*** EXERCISE INPUTS ***
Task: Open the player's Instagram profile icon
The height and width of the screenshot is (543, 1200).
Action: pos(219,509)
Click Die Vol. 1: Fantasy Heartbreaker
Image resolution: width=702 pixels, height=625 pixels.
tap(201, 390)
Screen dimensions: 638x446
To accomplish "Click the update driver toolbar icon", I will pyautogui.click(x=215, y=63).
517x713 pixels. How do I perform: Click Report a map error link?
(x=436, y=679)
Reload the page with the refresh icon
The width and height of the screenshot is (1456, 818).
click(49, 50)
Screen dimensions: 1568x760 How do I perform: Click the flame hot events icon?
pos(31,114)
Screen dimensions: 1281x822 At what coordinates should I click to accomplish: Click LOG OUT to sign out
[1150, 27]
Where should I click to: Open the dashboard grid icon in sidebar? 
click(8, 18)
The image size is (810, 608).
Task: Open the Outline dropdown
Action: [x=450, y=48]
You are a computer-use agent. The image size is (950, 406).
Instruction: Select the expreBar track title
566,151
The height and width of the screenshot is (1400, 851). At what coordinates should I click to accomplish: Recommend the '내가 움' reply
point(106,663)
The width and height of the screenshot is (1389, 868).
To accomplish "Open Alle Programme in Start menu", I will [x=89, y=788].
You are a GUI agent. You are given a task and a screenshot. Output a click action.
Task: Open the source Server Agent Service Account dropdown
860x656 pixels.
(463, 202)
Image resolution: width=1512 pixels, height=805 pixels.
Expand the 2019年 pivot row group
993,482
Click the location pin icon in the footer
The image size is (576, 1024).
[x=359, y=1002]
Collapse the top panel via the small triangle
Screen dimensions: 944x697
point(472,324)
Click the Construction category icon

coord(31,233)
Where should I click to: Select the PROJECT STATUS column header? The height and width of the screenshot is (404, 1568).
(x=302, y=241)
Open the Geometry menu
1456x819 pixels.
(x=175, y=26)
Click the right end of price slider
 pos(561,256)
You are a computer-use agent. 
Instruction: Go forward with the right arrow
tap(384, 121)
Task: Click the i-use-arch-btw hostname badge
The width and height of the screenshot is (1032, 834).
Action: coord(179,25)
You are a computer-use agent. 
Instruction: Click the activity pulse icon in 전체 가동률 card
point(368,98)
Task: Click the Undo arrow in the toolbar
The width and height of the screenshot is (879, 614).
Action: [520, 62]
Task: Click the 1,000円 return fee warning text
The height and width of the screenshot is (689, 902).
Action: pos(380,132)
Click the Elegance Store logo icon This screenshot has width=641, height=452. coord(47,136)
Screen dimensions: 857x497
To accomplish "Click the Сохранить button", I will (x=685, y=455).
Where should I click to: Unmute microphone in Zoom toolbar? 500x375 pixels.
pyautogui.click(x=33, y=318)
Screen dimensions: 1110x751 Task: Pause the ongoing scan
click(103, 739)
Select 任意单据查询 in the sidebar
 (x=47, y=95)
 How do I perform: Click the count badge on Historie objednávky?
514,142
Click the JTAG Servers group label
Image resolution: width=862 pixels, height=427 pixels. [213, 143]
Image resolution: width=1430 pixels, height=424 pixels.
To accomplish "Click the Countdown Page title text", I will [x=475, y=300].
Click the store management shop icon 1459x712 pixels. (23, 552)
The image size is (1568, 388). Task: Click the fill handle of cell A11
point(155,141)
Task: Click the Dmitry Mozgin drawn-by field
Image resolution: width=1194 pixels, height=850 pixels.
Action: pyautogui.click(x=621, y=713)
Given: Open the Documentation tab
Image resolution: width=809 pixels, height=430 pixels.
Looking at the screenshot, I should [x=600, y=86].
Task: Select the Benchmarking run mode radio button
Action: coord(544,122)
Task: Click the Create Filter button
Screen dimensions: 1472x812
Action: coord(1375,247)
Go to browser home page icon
*** End of EXERCISE INPUTS ***
[WHAT THIS TASK INVOLVES]
The data must be printed verbatim, line by line.

[RESPONSE]
Task: Open the player's Instagram profile icon
The height and width of the screenshot is (543, 1200).
Action: pos(219,509)
Click Die Vol. 1: Fantasy Heartbreaker
Image resolution: width=702 pixels, height=625 pixels.
tap(201, 390)
Screen dimensions: 638x446
To accomplish "Click the update driver toolbar icon", I will pyautogui.click(x=215, y=63).
517x713 pixels. How do I perform: Click Report a map error link?
(x=436, y=679)
Reload the page with the refresh icon
The width and height of the screenshot is (1456, 818).
click(49, 50)
Screen dimensions: 1568x760 How do I perform: Click the flame hot events icon?
pos(31,114)
Screen dimensions: 1281x822 At what coordinates should I click to accomplish: Click LOG OUT to sign out
[1150, 27]
Where should I click to: Open the dashboard grid icon in sidebar? 
click(8, 18)
The image size is (810, 608).
Task: Open the Outline dropdown
Action: [x=450, y=48]
You are a computer-use agent. The image size is (950, 406).
Instruction: Select the expreBar track title
566,151
The height and width of the screenshot is (1400, 851). At what coordinates should I click to accomplish: Recommend the '내가 움' reply
point(106,663)
The width and height of the screenshot is (1389, 868).
To accomplish "Open Alle Programme in Start menu", I will [x=89, y=788].
You are a GUI agent. You are given a task and a screenshot. Output a click action.
Task: Open the source Server Agent Service Account dropdown
860x656 pixels.
(463, 202)
Image resolution: width=1512 pixels, height=805 pixels.
Expand the 2019年 pivot row group
993,482
Click the location pin icon in the footer
The image size is (576, 1024).
[x=359, y=1002]
Collapse the top panel via the small triangle
Screen dimensions: 944x697
point(472,324)
Click the Construction category icon

coord(31,233)
Where should I click to: Select the PROJECT STATUS column header? The height and width of the screenshot is (404, 1568).
(x=302, y=241)
Open the Geometry menu
1456x819 pixels.
(x=175, y=26)
Click the right end of price slider
 pos(561,256)
You are a computer-use agent. 
Instruction: Go forward with the right arrow
tap(384, 121)
Task: Click the i-use-arch-btw hostname badge
The width and height of the screenshot is (1032, 834).
Action: coord(179,25)
You are a computer-use agent. 
Instruction: Click the activity pulse icon in 전체 가동률 card
point(368,98)
Task: Click the Undo arrow in the toolbar
The width and height of the screenshot is (879, 614).
Action: [520, 62]
Task: Click the 1,000円 return fee warning text
The height and width of the screenshot is (689, 902).
Action: pos(380,132)
Click the Elegance Store logo icon This screenshot has width=641, height=452. coord(47,136)
Screen dimensions: 857x497
To accomplish "Click the Сохранить button", I will (x=685, y=455).
Where should I click to: Unmute microphone in Zoom toolbar? 500x375 pixels.
pyautogui.click(x=33, y=318)
Screen dimensions: 1110x751 Task: Pause the ongoing scan
click(103, 739)
Select 任意单据查询 in the sidebar
 (x=47, y=95)
 How do I perform: Click the count badge on Historie objednávky?
514,142
Click the JTAG Servers group label
Image resolution: width=862 pixels, height=427 pixels. [213, 143]
Image resolution: width=1430 pixels, height=424 pixels.
To accomplish "Click the Countdown Page title text", I will [x=475, y=300].
Click the store management shop icon 1459x712 pixels. (23, 552)
The image size is (1568, 388). Task: Click the fill handle of cell A11
point(155,141)
Task: Click the Dmitry Mozgin drawn-by field
Image resolution: width=1194 pixels, height=850 pixels.
Action: pyautogui.click(x=621, y=713)
Given: Open the Documentation tab
Image resolution: width=809 pixels, height=430 pixels.
Looking at the screenshot, I should [x=600, y=86].
Task: Select the Benchmarking run mode radio button
Action: coord(544,122)
Task: Click the Create Filter button
Screen dimensions: 1472x812
Action: coord(1375,247)
Go to browser home page icon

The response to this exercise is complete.